**HOW TO COMPLETE THIS TASK**
Return every line below exactly, leaving nothing out.

· · · · · · ·

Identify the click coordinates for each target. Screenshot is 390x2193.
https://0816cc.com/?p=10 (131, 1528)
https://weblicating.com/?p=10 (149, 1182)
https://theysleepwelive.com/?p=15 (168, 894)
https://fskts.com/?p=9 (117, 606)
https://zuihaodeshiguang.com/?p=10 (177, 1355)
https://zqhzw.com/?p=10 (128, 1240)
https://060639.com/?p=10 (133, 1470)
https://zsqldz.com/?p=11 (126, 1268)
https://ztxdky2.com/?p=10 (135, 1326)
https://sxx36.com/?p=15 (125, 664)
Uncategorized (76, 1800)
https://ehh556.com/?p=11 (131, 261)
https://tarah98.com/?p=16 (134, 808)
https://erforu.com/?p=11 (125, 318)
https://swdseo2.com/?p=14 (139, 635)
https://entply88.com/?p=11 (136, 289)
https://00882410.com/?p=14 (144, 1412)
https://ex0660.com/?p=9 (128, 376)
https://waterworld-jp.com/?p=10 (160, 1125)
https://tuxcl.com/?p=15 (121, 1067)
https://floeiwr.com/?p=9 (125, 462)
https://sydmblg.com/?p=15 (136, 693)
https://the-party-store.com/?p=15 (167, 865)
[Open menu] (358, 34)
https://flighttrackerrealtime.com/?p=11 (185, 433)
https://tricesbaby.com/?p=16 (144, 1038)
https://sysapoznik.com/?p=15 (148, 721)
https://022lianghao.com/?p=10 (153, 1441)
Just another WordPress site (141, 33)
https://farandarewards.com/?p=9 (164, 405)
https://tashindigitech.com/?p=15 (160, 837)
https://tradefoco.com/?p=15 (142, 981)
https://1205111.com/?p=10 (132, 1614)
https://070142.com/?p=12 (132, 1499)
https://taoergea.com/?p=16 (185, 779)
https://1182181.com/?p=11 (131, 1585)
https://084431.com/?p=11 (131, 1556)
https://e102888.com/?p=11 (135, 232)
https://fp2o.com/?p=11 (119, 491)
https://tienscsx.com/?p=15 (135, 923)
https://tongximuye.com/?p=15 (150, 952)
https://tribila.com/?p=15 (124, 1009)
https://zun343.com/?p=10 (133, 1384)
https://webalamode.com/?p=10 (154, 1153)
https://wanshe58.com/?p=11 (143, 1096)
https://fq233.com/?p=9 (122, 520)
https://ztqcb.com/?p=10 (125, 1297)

· · · · · · ·

**SOLUTION TO THIS TASK**
Identify the click coordinates for each target. Screenshot is 390x2193.
https://0816cc.com/?p=10 (131, 1528)
https://weblicating.com/?p=10 (149, 1182)
https://theysleepwelive.com/?p=15 (168, 894)
https://fskts.com/?p=9 (117, 606)
https://zuihaodeshiguang.com/?p=10 (177, 1355)
https://zqhzw.com/?p=10 (128, 1240)
https://060639.com/?p=10 (133, 1470)
https://zsqldz.com/?p=11 (126, 1268)
https://ztxdky2.com/?p=10 (135, 1326)
https://sxx36.com/?p=15 (125, 664)
Uncategorized (76, 1800)
https://ehh556.com/?p=11 (131, 261)
https://tarah98.com/?p=16 (134, 808)
https://erforu.com/?p=11 (125, 318)
https://swdseo2.com/?p=14 (139, 635)
https://entply88.com/?p=11 (136, 289)
https://00882410.com/?p=14 (144, 1412)
https://ex0660.com/?p=9 (128, 376)
https://waterworld-jp.com/?p=10 (160, 1125)
https://tuxcl.com/?p=15 (121, 1067)
https://floeiwr.com/?p=9 (125, 462)
https://sydmblg.com/?p=15 (136, 693)
https://the-party-store.com/?p=15 (167, 865)
[Open menu] (358, 34)
https://flighttrackerrealtime.com/?p=11 (185, 433)
https://tricesbaby.com/?p=16 (144, 1038)
https://sysapoznik.com/?p=15 (148, 721)
https://022lianghao.com/?p=10 (153, 1441)
Just another WordPress site (141, 33)
https://farandarewards.com/?p=9 (164, 405)
https://tashindigitech.com/?p=15 (160, 837)
https://tradefoco.com/?p=15 (142, 981)
https://1205111.com/?p=10 (132, 1614)
https://070142.com/?p=12 (132, 1499)
https://taoergea.com/?p=16 (185, 779)
https://1182181.com/?p=11 (131, 1585)
https://084431.com/?p=11 (131, 1556)
https://e102888.com/?p=11 (135, 232)
https://fp2o.com/?p=11 (119, 491)
https://tienscsx.com/?p=15 (135, 923)
https://tongximuye.com/?p=15 (150, 952)
https://tribila.com/?p=15 (124, 1009)
https://zun343.com/?p=10 (133, 1384)
https://webalamode.com/?p=10 (154, 1153)
https://wanshe58.com/?p=11 (143, 1096)
https://fq233.com/?p=9 (122, 520)
https://ztqcb.com/?p=10 (125, 1297)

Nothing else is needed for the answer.